Segment Start: PROVIDED DATA
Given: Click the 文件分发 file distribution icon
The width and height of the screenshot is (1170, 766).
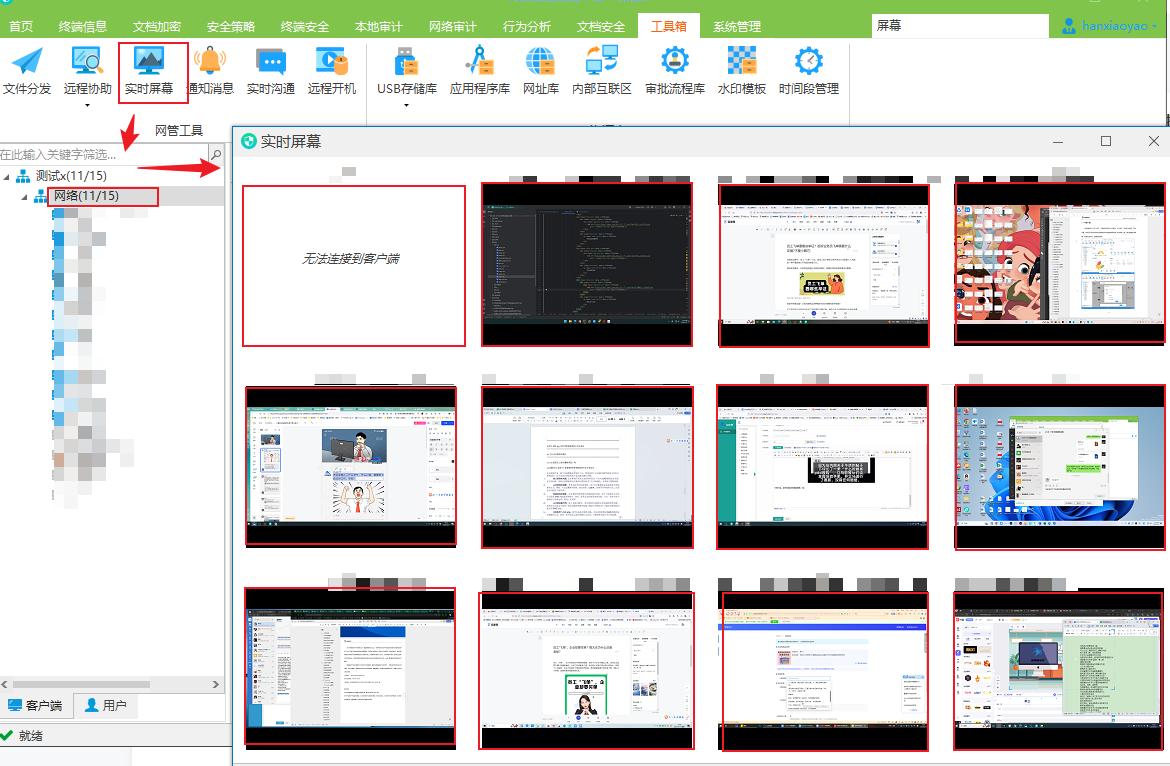Looking at the screenshot, I should pyautogui.click(x=27, y=70).
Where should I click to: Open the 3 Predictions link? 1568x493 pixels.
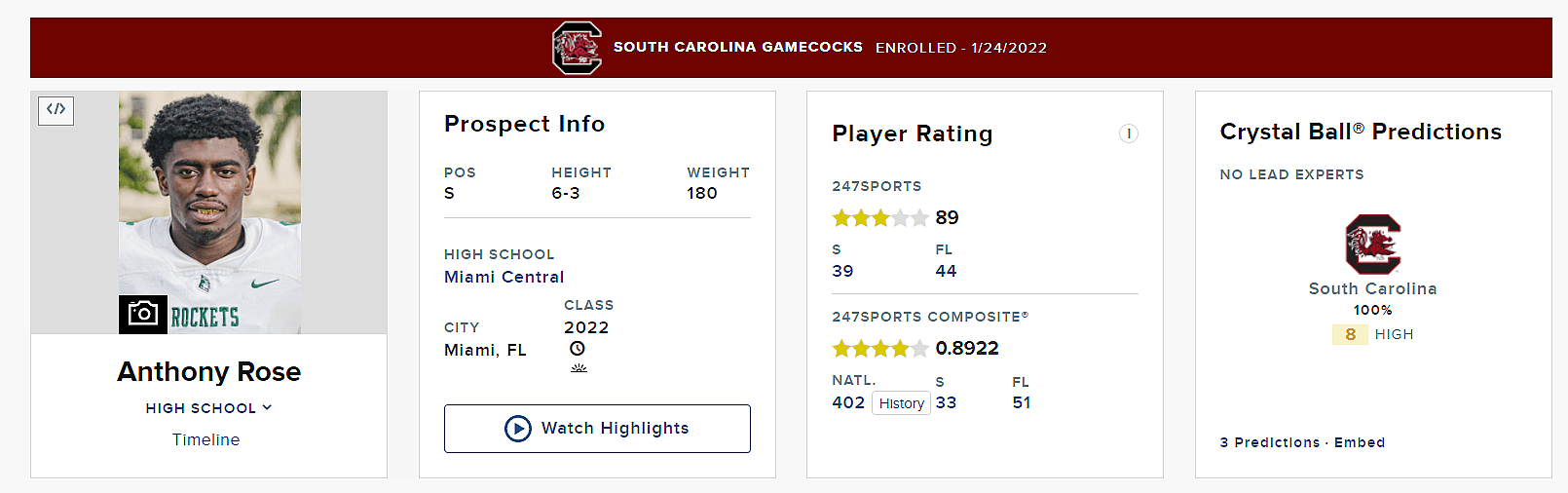[x=1269, y=442]
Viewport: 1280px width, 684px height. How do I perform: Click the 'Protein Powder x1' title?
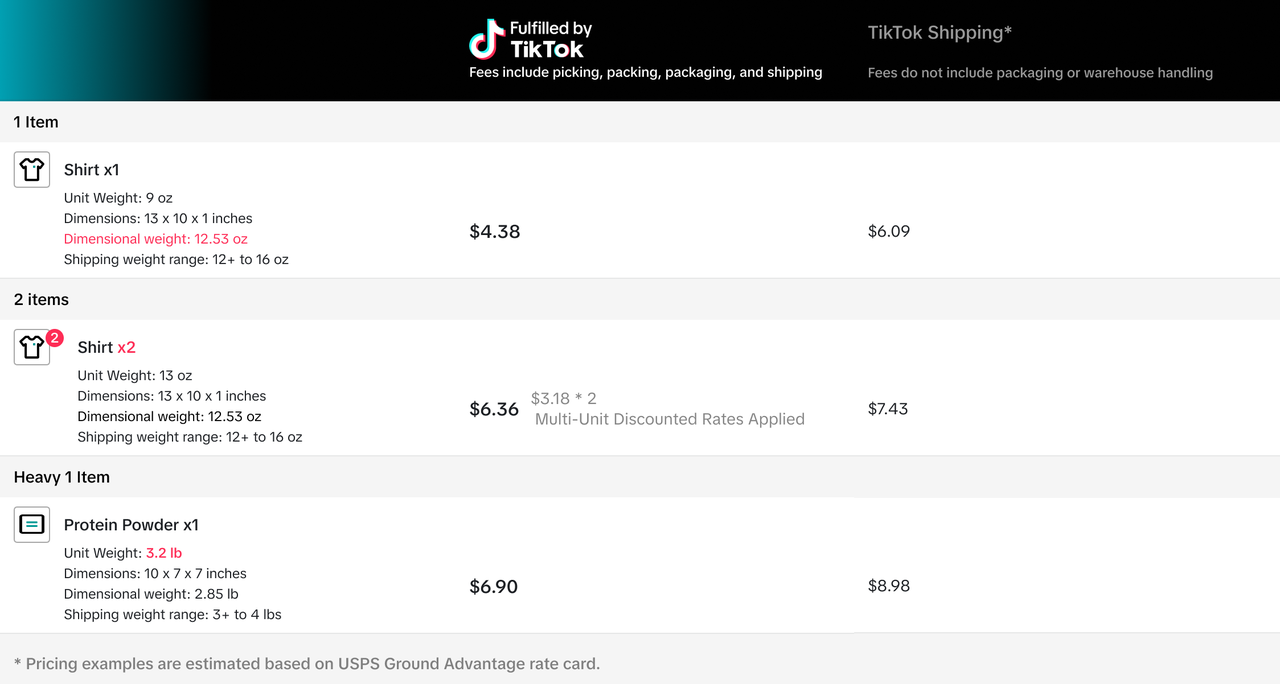click(131, 525)
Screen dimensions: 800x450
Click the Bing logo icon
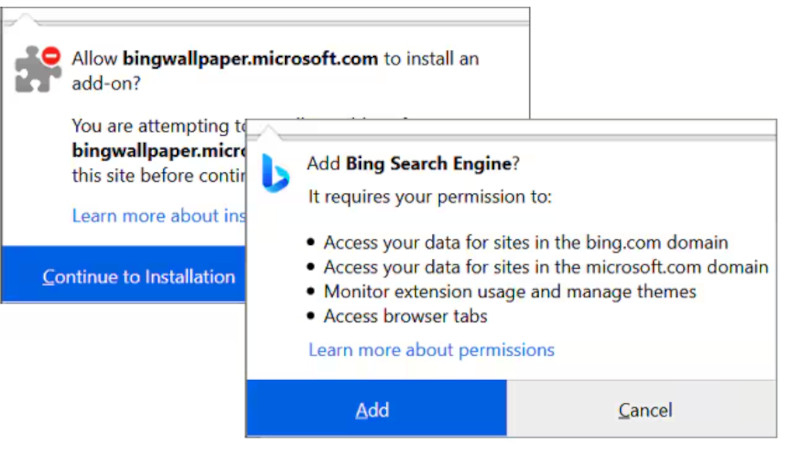click(x=275, y=172)
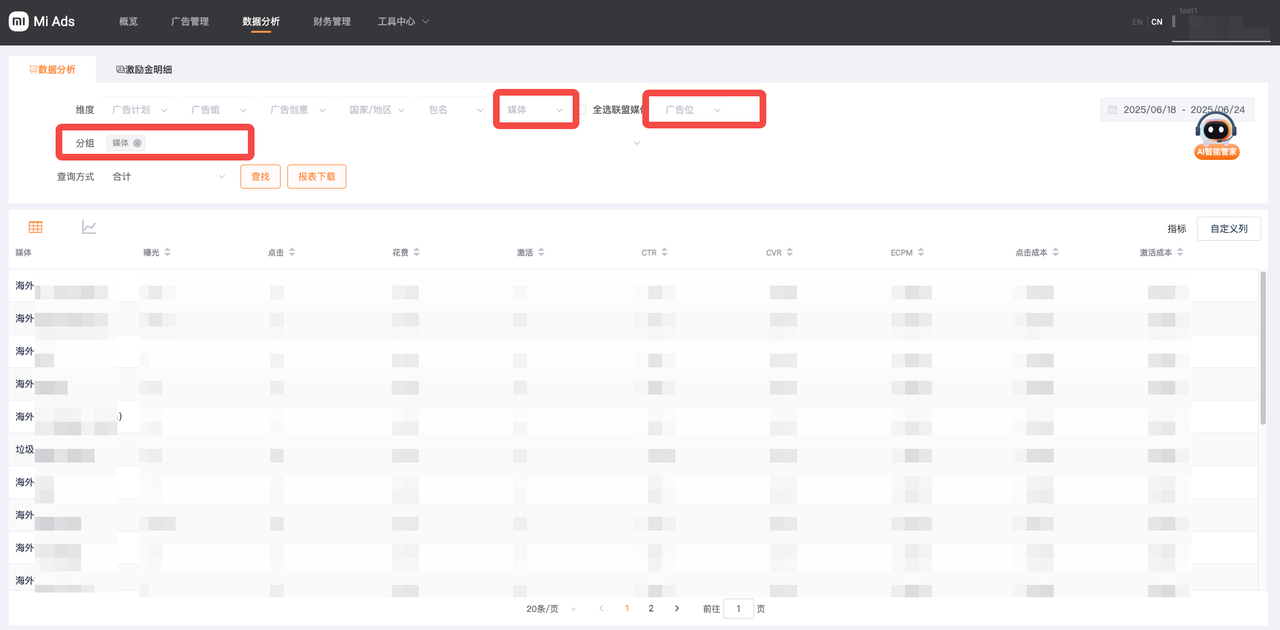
Segment End: PROVIDED DATA
- **EXERCISE**
Leave out the images and copy every record above exactly.

- **RESULT FOR THIS TASK**
Given: Click the 文件分发 file distribution icon
The width and height of the screenshot is (1170, 766).
Looking at the screenshot, I should pyautogui.click(x=27, y=70).
Where should I click to: Open the 3 Predictions link? 1568x493 pixels.
[x=1269, y=442]
Viewport: 1280px width, 684px height. How do I perform: Click the 'Protein Powder x1' title?
click(131, 525)
Screen dimensions: 800x450
Click the Bing logo icon
click(x=275, y=172)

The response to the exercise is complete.